Last week Oregon’s Jackson County citizens passed the Ballot Measure banning the growing and cultivating of genetically engineered crops in that county.

Oregon Farm Bureau Government Affairs Associate Ian Tolleson says moving forward now — there are more questions than answers.

Tolleson: “So that is another thing about why we don’t know what our next step is because the county does not know how it will enforce it. The ordinance says you have 12 months to clear up any GMOs crops. So that date is probably going to be when the ballot is certified which still hasn’t happened it. The county will have to create some bureaucracy of how to deal with it because they do not have a county department of ag. So they will have to figure that out what that looks like and that will have budget implications which Jackson County — a lot of counties around Oregon — just don’t have a lot of money.
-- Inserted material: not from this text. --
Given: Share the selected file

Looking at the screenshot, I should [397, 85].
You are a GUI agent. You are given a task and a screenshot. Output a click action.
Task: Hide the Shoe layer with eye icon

So they will have to figure that out. There is a lot of things we just don’t know.”

Tolleson says the lack of science in this campaign reminds him of the recent Portland’s city measure proposing adding fluoride to the city’s drinking water which failed — another example of emotion and ideology trumping science.

Tolleson: “In both of these insistences in Oregon unfortunately because it is emotion and disregard science which is really to bad.”